> _Aim of the task_: Format the lines from the one containing "Click the Write button" through the one containing "This screenshot has width=1554, height=784.", both included, as a Markdown table with the columns Row and Line. Skip blank lines and leave the pictures out.

> _Material_:
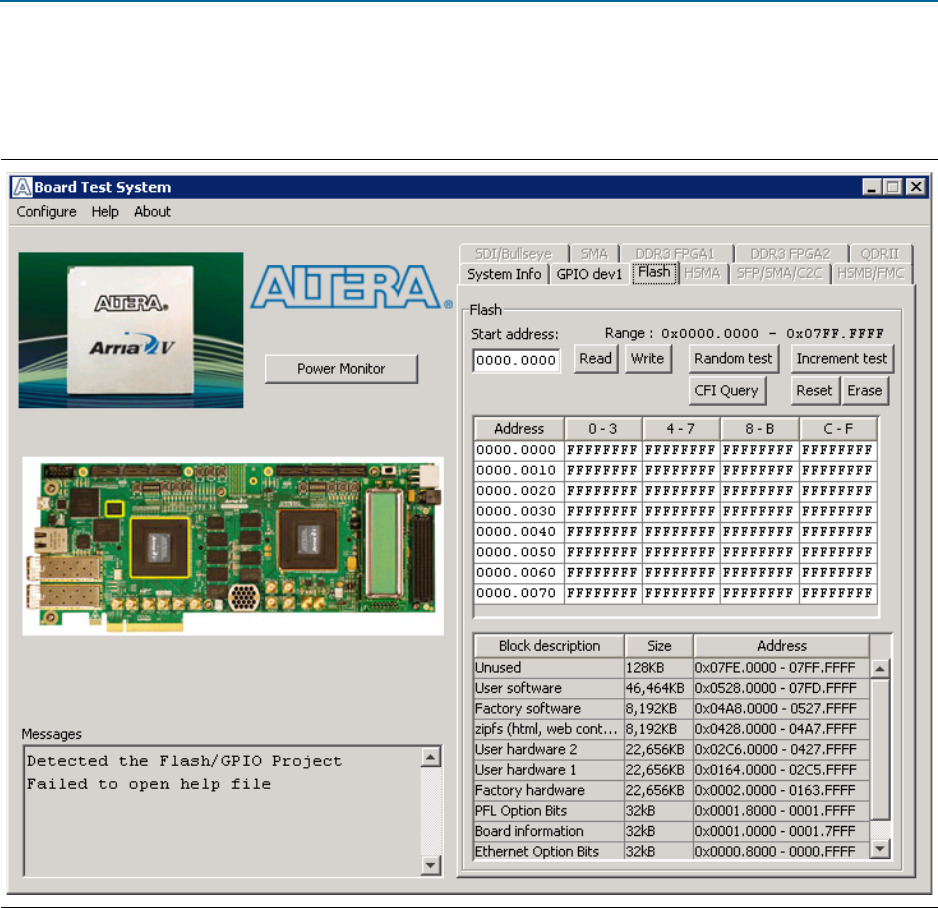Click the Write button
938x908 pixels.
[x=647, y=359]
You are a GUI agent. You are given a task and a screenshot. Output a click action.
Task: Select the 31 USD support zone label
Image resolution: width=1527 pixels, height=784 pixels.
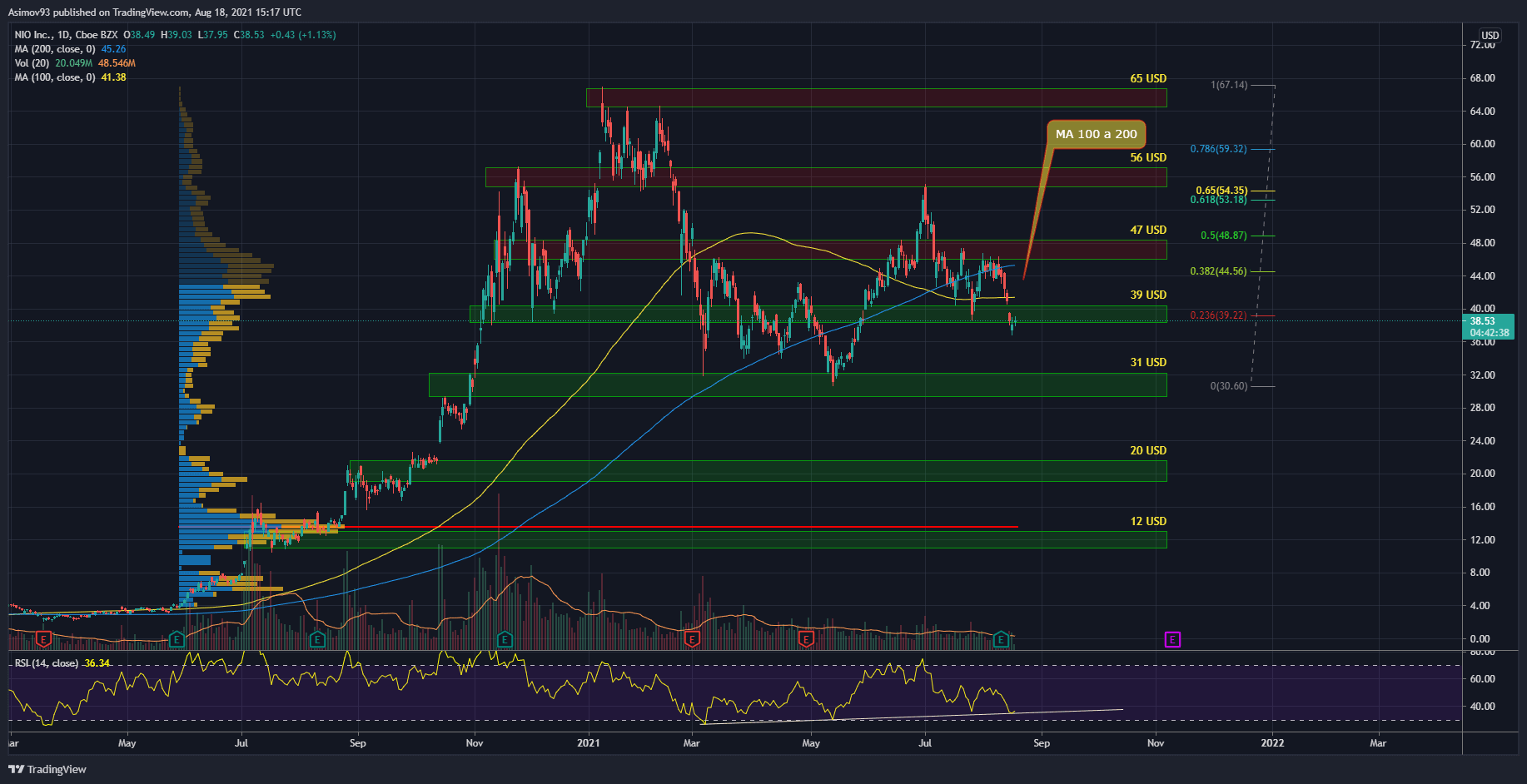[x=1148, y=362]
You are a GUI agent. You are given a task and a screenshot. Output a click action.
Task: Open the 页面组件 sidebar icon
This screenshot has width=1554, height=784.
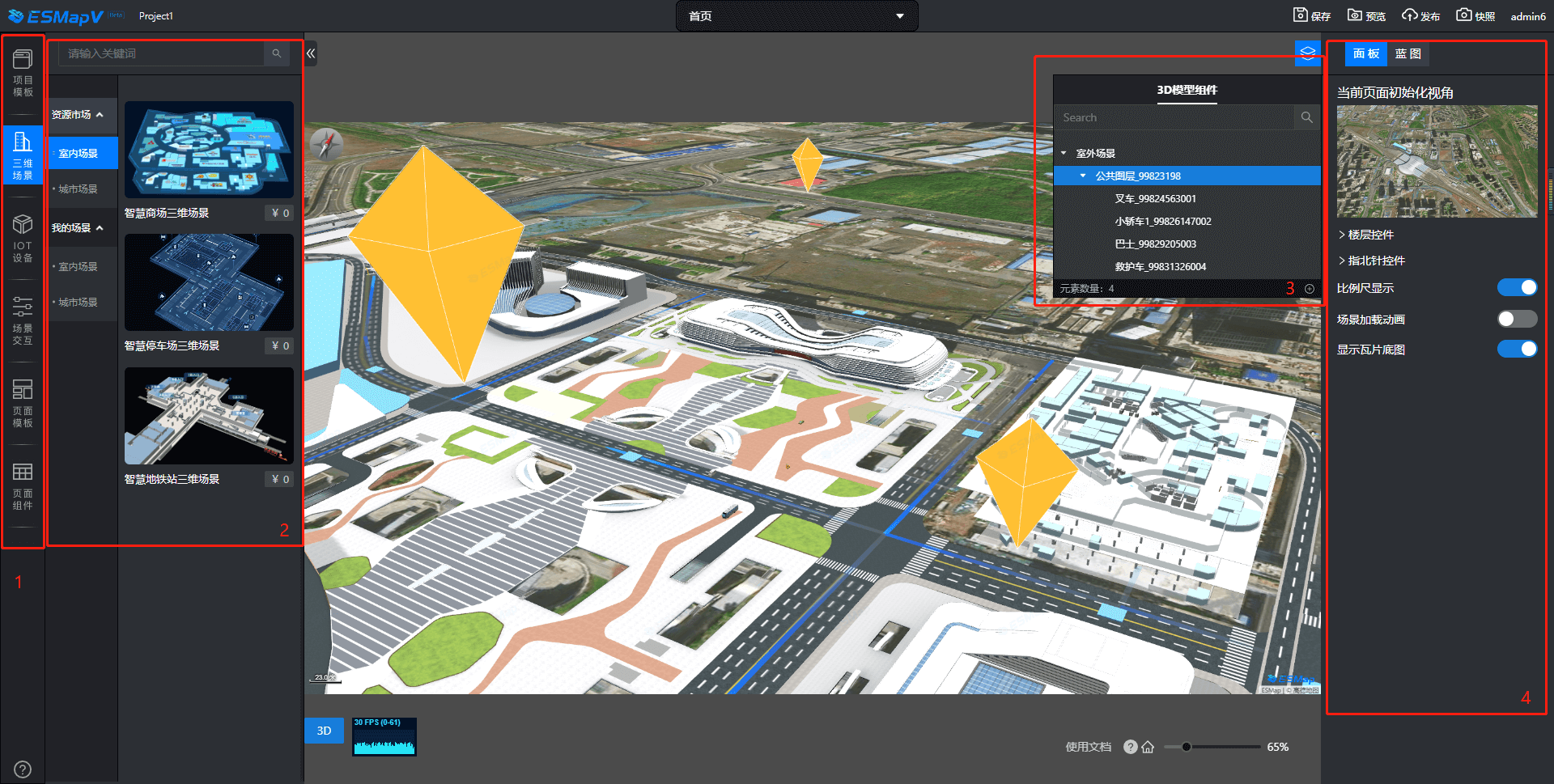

==

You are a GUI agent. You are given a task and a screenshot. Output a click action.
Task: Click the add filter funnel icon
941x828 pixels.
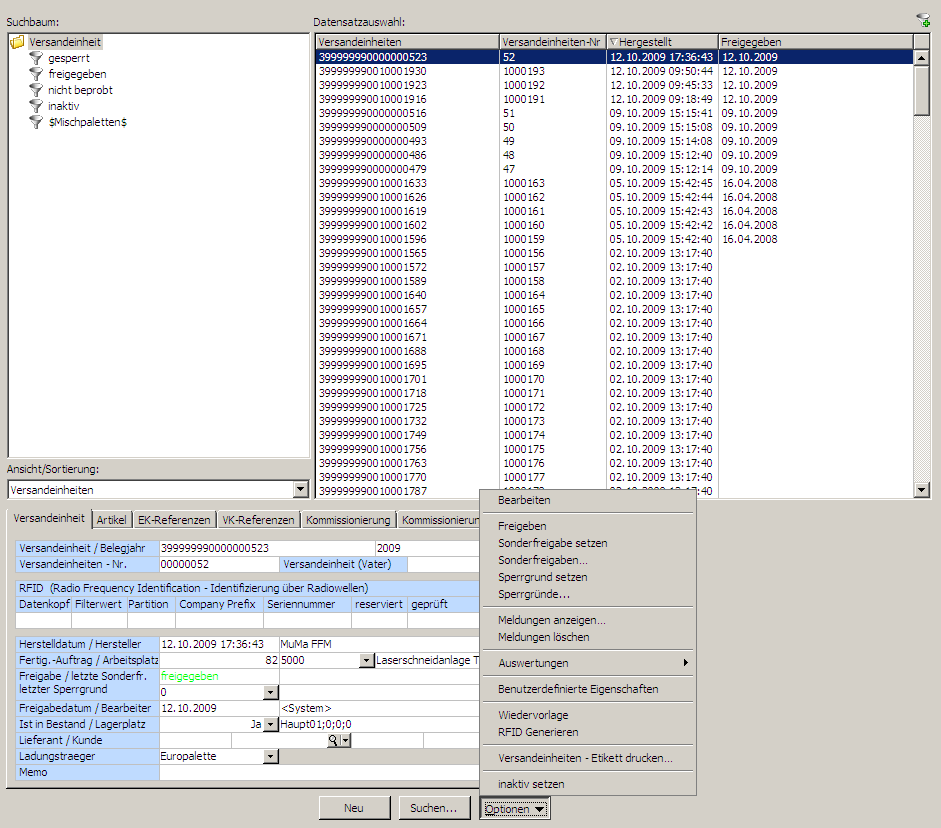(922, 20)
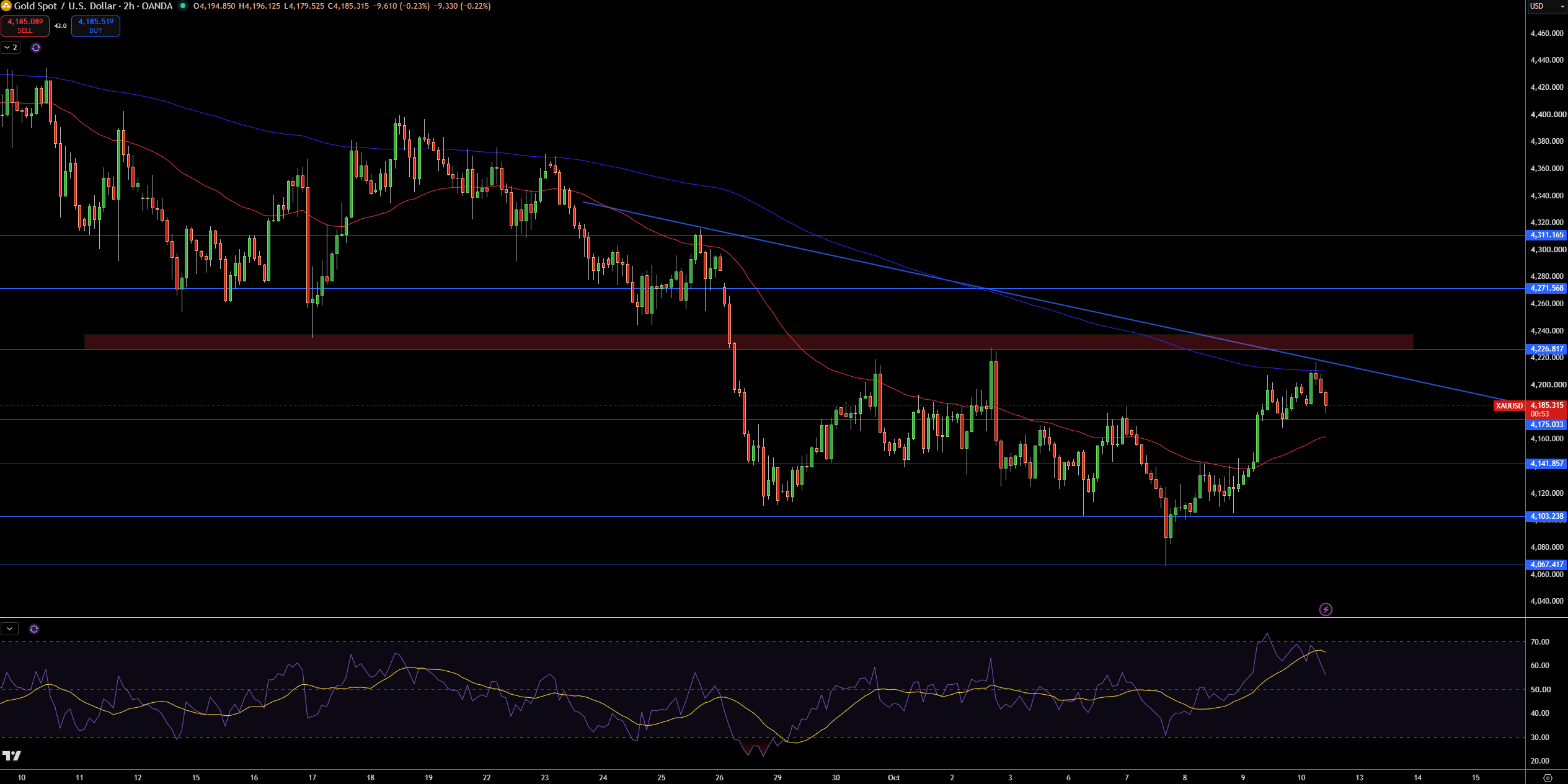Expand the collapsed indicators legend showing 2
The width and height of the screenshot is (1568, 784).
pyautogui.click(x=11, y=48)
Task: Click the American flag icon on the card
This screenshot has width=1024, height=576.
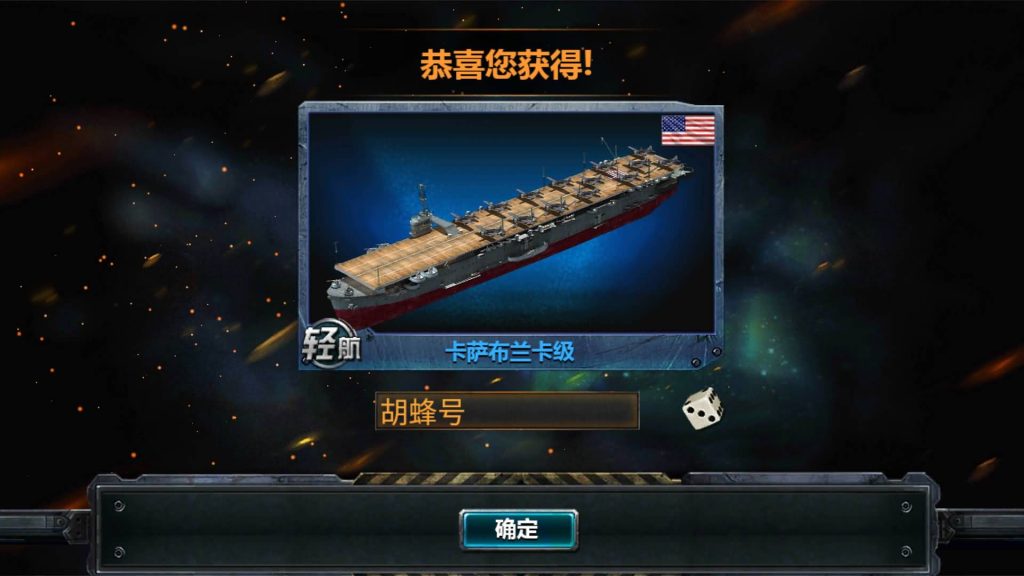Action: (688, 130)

==

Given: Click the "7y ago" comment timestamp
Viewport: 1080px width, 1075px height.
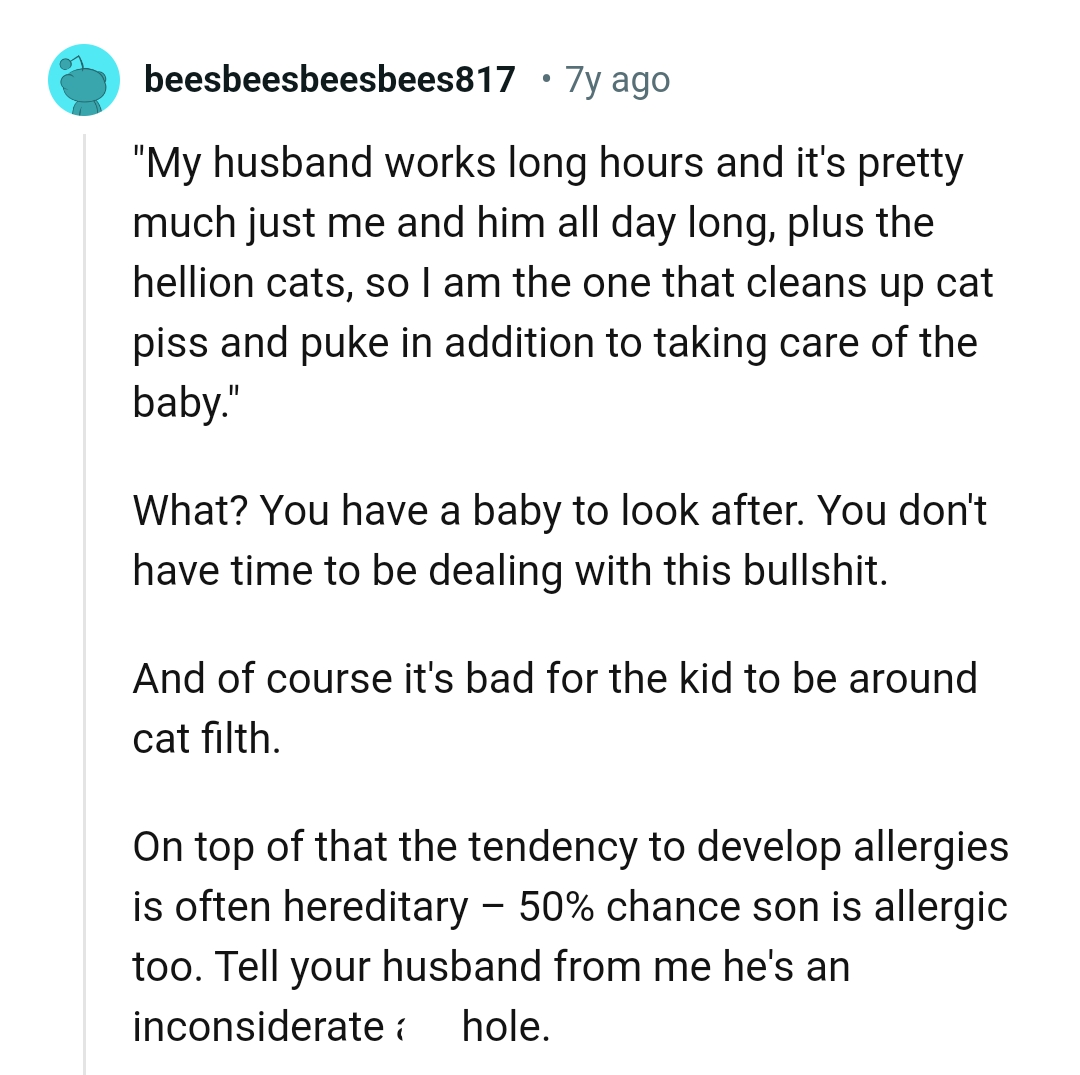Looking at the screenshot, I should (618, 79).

> _Output of the task_:
| Row | Line |
|---|---|
| 1 | Click the Write button |
| 2 | 938x908 pixels. |
| 3 | [x=647, y=359] |
| 4 | You are a GUI agent. You are given a task and a screenshot. Output a click action. |
| 5 | Task: Select the 31 USD support zone label |
| 6 | Image resolution: width=1527 pixels, height=784 pixels. |
| 7 | [x=1148, y=362] |
| 8 | You are a GUI agent. You are given a task and a screenshot. Output a click action. |
| 9 | Task: Open the 页面组件 sidebar icon |
| 10 | This screenshot has width=1554, height=784. |